===== Material for the task =====
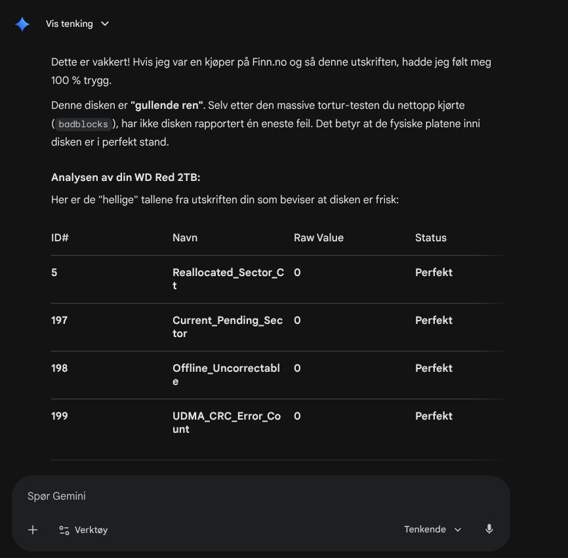The width and height of the screenshot is (568, 558).
Task: Click the chevron beside Tenkende
Action: point(458,530)
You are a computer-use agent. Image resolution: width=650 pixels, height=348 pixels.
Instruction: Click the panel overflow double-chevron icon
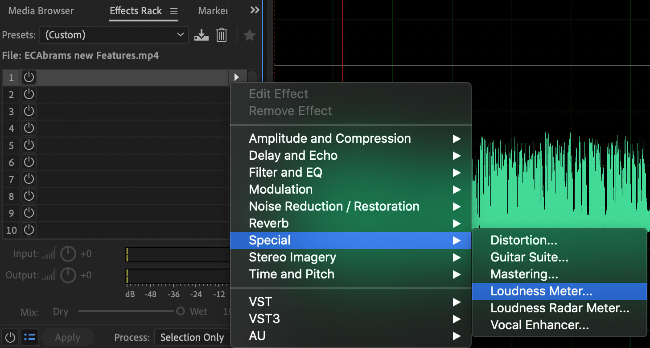coord(255,10)
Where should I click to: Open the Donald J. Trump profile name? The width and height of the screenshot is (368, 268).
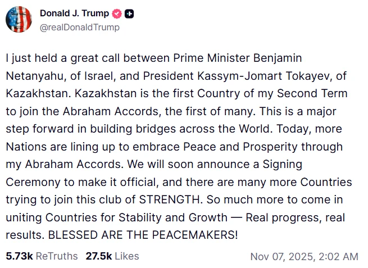(x=74, y=13)
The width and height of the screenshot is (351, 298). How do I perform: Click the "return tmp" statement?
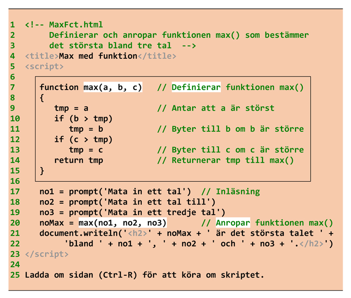click(x=79, y=160)
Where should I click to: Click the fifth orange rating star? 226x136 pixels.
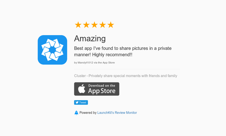click(111, 25)
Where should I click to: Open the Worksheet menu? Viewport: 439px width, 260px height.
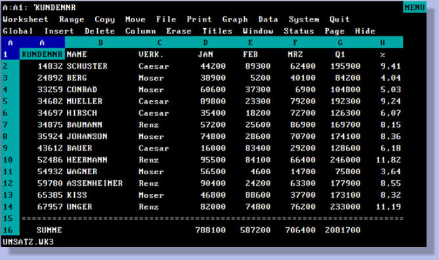point(26,19)
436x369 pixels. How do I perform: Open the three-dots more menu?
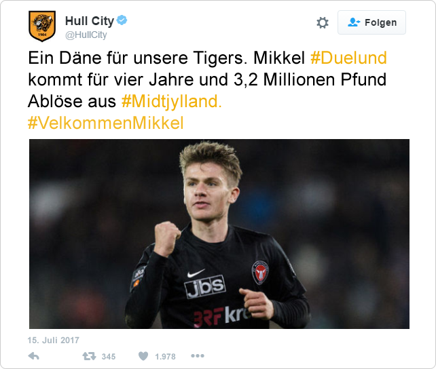pyautogui.click(x=198, y=355)
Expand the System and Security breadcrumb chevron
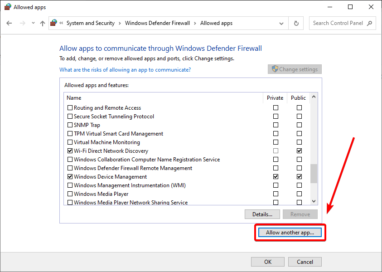382x272 pixels. pos(120,24)
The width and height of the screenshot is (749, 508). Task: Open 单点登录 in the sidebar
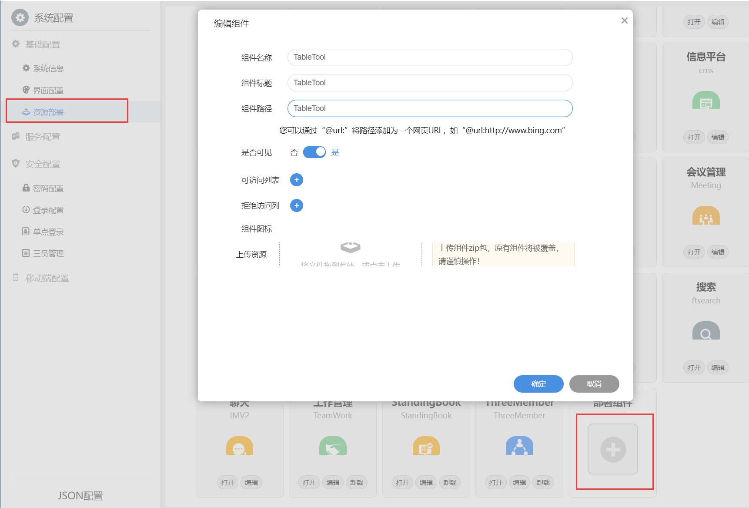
=====
• _The task_
Can you duplicate all of the records above line for line, leaving out the pictures?

• _Exercise solution_
The width and height of the screenshot is (568, 558).
Task: Click the chevron beside Tenkende
Action: point(458,530)
You are a computer-use agent. Image resolution: width=650 pixels, height=348 pixels.
Instruction: Click the panel overflow double-chevron icon
coord(255,10)
Where should I click to: Open the Donald J. Trump profile name? The width and height of the screenshot is (368, 268).
(x=74, y=13)
The width and height of the screenshot is (351, 298). How do I perform: Click the "return tmp" statement?
click(x=79, y=160)
Where should I click to: Click the fifth orange rating star? 226x136 pixels.
click(111, 25)
Where should I click to: Open the Worksheet menu? Viewport: 439px width, 260px height.
point(26,19)
436x369 pixels. How do I perform: Open the three-dots more menu?
pyautogui.click(x=198, y=355)
Expand the System and Security breadcrumb chevron
382x272 pixels. pos(120,24)
The width and height of the screenshot is (749, 508). Task: Open 单点登录 in the sidebar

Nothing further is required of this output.